Looking at the data, patients treated with fremanezumab saw a statistically significant reduction in the number of monthly headache days (of at least moderate severity) when pitted against a dummy treatment (-2.5 days) during the 12-week period after first dose, for both monthly (-4.6 days) and quarterly (-4.3 days) dosing regimens.
Those on fremanezumab also saw a "significant improvement" compared to placebo on all secondary endpoints for both monthly and quarterly dosing regimens, including: response rate, onset of efficacy, efficacy as monotherapy, and disability, Teva says in a statement.
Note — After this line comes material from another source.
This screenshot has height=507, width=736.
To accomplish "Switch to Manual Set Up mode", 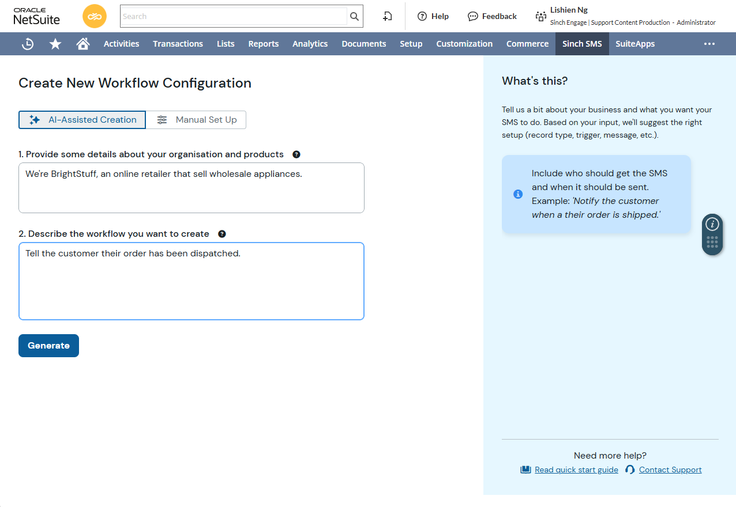I will [196, 120].
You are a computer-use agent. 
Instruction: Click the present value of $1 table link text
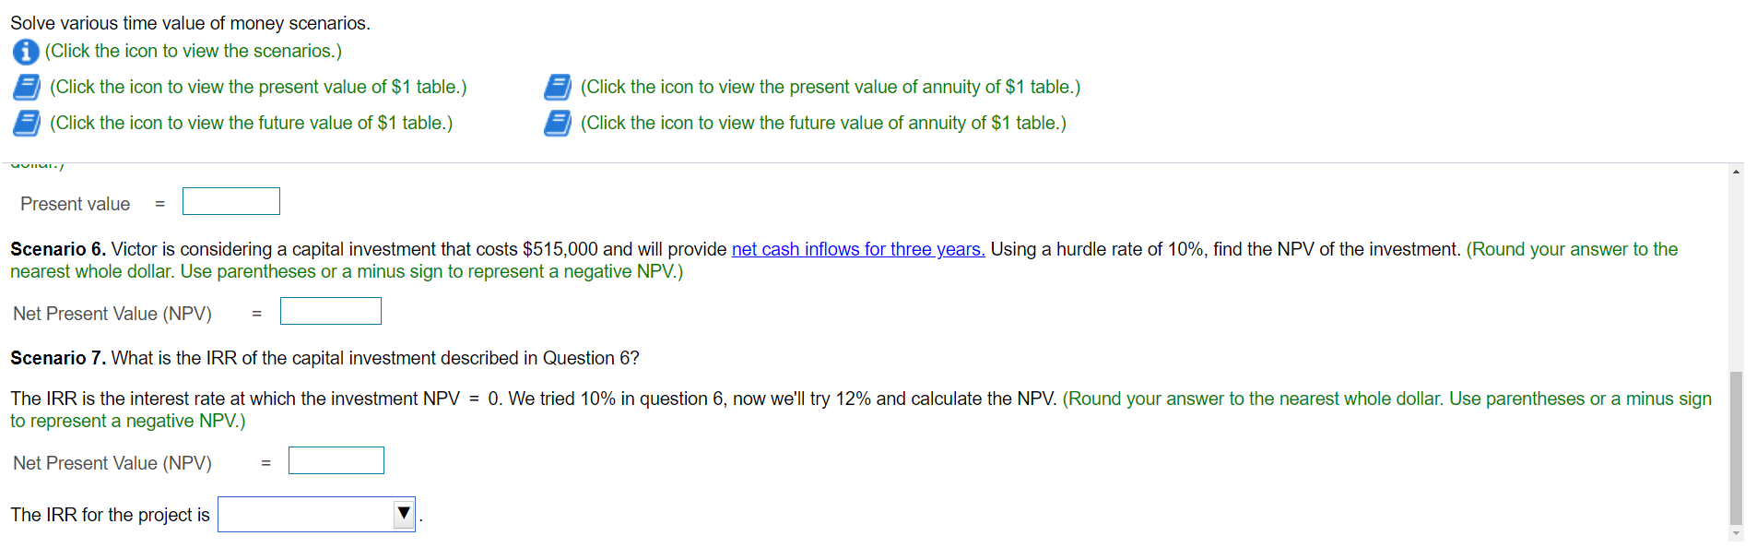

“Migraine is a serious, debilitating neurological condition that substantially impacts all aspects of a person’s life,” said Michael Hayden, M.D., Ph.D., president of global R&D and CSO at Teva.
“Our phase 3 clinical trial program has exhibited extremely encouraging results, including with a quarterly dosing regimen, for fremanezumab in chronic migraine. We are grateful to the patients and clinical investigators who participated in this study and helped to advance our understanding of the potential of fremanezumab as a preventive treatment option for the millions of people suffering from migraine.”
Based on these data, Teva is plotting to send on a new Biologics License Application to the U.S. regulator “later this year.”
More topline data from the med are also expected in the “coming weeks” from another phase 3 test, this time in episodic migraine.
The drug, a monoclonal antibody targeting the CGRP ligand, is not the only one of its kind. Novartis and Amgen are also at work on erenumab, itself an antibody to calcitonin gene-related peptide (CGRP), with analysts at Bernstein predicting this class could grow into a $6 billion category at peak.
Amgen is considered to be in pole position in the market, although it recently gave away a sizable chunk of its marketing rights to Novartis as some analysts saw a dip in the sales potential of these meds as more therapies are poised to enter the market, which include Teva, as well as Eli Lilly and Alder Biopharmaceuticals.
All of these experimental meds have shown similar efficacy in previous late-stage testing, completely eliminating migraines in 10% to 20% of patients and cutting attacks in half in more than 50%.